* START Article *
I had to mention this. Still not out yet and my internal build seems so close yet needs more cowbell. I was really looking forward to seeing a beta released around now and spending my time apologising in public forums and working on improvements. What happened is a series of poor choices on my part which I wouldn't choose to do again. Problem that a normal team could rally around is too much for one programmer to deal with (such as the much needed engine occlusion bug which broke a key avionics sub-system). Another mistake was getting pressured into announce a release period which was just setting myself up for disappointing people when problems arose. I broke my own rule and paid the price. While I still feel bad about that I love the team even though they probably hate some of the choices I made, I can't disagree. Will the release meet expectations? Probably not. Will it fly? You bet. Besides my wife said she'll cut off my bollocks if I don't release it soon or get a decent paying job. Can't argue with that either.



Video and film highlights of 2011


Everything is a Remix


If there was ever a documentary that shows how ridiculous, damaging and outdated modern day copyright and patent laws are, Everything is a Remix is an entertaining documentary series in 4 parts. Everything around us is a remix of some tool, idea and material. Without the freedom to copy, transform and combine existing ideas and technologies creativity is stifled and with it western economies. How different our world would be today if the same level of litigation was around at the time of the industrial revolution.



Sons of Guns - Discovery Channel


Once you get past the gratuitous 'gun porn' flag waving aspect what I love about this series is the sheer love and enthusiasm from the employees of Red Jacket Firearms featured in the show. Sure they love to blow stuff up and you might question the sanity and choices made (as do the employees from time to time) but the company is not run as a democracy (insert discussion here). Now airing the third season it's perhaps the most popular show on Discovery HD. It had me yelling, "I got a guitar GUN!" Cracks me up every time.
* END Article *
* START Data rows *
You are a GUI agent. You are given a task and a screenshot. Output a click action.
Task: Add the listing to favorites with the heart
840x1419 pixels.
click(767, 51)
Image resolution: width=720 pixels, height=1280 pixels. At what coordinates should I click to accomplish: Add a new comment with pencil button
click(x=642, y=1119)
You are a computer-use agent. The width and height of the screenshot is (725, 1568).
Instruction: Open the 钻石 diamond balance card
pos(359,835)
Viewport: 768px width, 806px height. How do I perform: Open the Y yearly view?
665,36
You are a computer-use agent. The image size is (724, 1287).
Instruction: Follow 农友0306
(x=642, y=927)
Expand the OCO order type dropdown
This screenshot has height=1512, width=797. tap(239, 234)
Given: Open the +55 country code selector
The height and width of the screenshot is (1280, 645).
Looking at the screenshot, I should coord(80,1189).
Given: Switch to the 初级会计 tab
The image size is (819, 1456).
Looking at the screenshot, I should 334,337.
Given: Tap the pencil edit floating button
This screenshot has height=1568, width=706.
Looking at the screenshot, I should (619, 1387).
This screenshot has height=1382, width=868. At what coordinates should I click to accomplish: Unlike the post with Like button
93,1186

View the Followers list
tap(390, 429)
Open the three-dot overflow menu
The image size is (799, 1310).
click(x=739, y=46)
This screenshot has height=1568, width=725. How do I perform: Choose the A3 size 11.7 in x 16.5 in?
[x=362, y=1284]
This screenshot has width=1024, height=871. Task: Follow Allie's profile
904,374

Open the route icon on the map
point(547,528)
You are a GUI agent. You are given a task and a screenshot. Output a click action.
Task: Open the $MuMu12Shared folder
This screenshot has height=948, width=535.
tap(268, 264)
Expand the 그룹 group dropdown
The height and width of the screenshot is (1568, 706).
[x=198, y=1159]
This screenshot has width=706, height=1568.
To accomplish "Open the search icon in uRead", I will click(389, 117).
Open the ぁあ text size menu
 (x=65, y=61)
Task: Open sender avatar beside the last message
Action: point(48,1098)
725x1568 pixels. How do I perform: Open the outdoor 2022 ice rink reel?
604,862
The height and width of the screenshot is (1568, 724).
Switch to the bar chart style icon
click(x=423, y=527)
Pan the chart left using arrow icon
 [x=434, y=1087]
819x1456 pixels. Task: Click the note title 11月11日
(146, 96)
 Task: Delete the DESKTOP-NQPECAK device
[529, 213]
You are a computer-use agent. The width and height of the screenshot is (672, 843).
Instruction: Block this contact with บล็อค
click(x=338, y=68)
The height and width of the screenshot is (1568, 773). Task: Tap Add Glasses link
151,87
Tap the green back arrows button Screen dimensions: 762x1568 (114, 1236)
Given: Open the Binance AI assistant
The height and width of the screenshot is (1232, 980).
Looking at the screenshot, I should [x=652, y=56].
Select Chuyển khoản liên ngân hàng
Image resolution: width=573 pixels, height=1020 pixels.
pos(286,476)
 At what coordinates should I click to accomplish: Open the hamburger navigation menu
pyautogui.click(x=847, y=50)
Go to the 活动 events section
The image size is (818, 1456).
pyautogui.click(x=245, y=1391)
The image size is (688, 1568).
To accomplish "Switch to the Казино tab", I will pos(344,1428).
* END Data rows *
[Requests]:
[a] In the blog post, which company's employees are featured in Sons of Guns?
[b] List the three words the blog post uses to describe modern day copyright and patent laws.
[c] Continue the blog post about 2011 video and film highlights, starting after its last sentence.

[In response]:
[a] Red Jacket Firearms

[b] ridiculous, damaging, outdated

[c]
Cowboys and Aliens (imdb)


The film was better than the title. Reminding me a little of an old b-movie Valley of the Gwangi (imdb) it was a reasonably fun and gritty take on the what-if monster genre.


Super-8 (imdb)


A charming revisit of what an 80s Spielberg movie would be if made today....set in the 80s. Yes we wore those clothes in school. And if you have a 5.1 surround system then the train crash scene will terrify your neighbours. Written and Directed by J.J Abrams.



Cool science stuff


Energy from paper, discovery of hundreds of 'earth like' planets around nearby stars, the possible discovery of the Higgs Boson and Mentos in diet coke. Granted the last one is a bit late but is the only practical experiment I actually conducted in the kitchen. I did clean up though.


Here's hoping that next year science will bring us phones and portable computing devices that can keep a charge for more than a few hours.


Oh and the amazing new bulletproof liquid armor from BAE systems would be handy in the field. Currently it requires 10 pints of Newcastle Brown Ale to feel bulletproof and lightweight however field tests show the subject to be less than agile.





(or I'll hit the UNDO button at midnight and we'll have to try all over again)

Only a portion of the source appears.